Beyond the glass slipper: environmental impact is the Cinderella factor in Responsible AI

When Sue Turner talks to leaders and consults with organisations about using Artificial intelligence (AI) with wisdom and integrity – known as Responsible AI – there’s one element that is always like Cinderella in the scullery: the environmental impacts.

Training large AI models requires massive amounts of computing power, translating to a hefty carbon footprint and high water consumption to cool the data centres. Companies producing large language models are not revealing the CO2 or water consumption of their models, so many guestimates are being produced – none of which point to trivial figures. Added to this, the hardware required contains rare earth elements, often mined under ethically questionable conditions. But these environmental costs are rarely factored into discussions of AI’s benefits.

New report from Microsoft

Now Microsoft have published their 2024 Environmental Sustainability Report showing AI driving up its carbon emissions, despite the company’s pledge to be carbon-negative by 2030. Microsoft President Brad Smith explained the change to Bloomberg: “In 2020, we unveiled what we called our carbon moonshot. That was before the explosion in artificial intelligence. So in many ways the moon is five times as far away as it was in 2020, if you just think of our own forecast for the expansion of AI and its electrical needs.”

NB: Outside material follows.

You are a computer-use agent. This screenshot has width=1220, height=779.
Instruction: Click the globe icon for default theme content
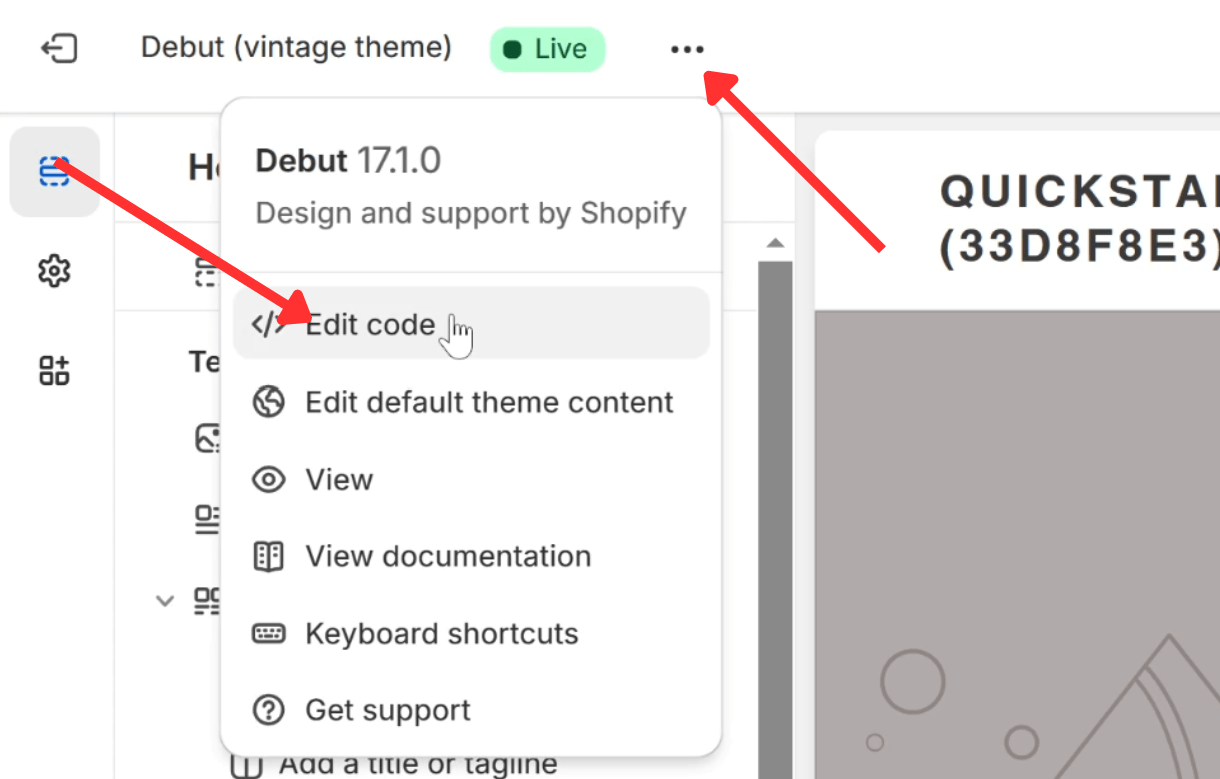(268, 402)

What can you do about the hidden cost of AI’s power?

The excitement over AI’s capabilities is understandable, but for any organisation with pledges to do better on their environmental impact, the CO2, water and other issues that arise from using AI can’t be ignored. Whether you are building your own AI models or using those supplied by others, here’s how you can incorporate environmental impacts into your Responsible AI approach:

  • Transparency and Foresight: Conduct thorough environmental impact assessments before deploying AI systems – which means asking third-party suppliers to be upfront about their environmental impacts too
  • Keep it simple: Do you really need to use an energy-intensive AI model? If a simpler algorithm, that uses significantly less compute, will do the task well enough, then that may be the right option
  • Green AI: Consider your options to develop energy-efficient AI models and even invest in renewable energy sources to power them if you can.

By taking a holistic approach to Responsible AI we can ensure that this powerful technology creates a positive future.

The clock is ticking. Let’s ensure AI doesn’t leave us with a pile of ash after the ball.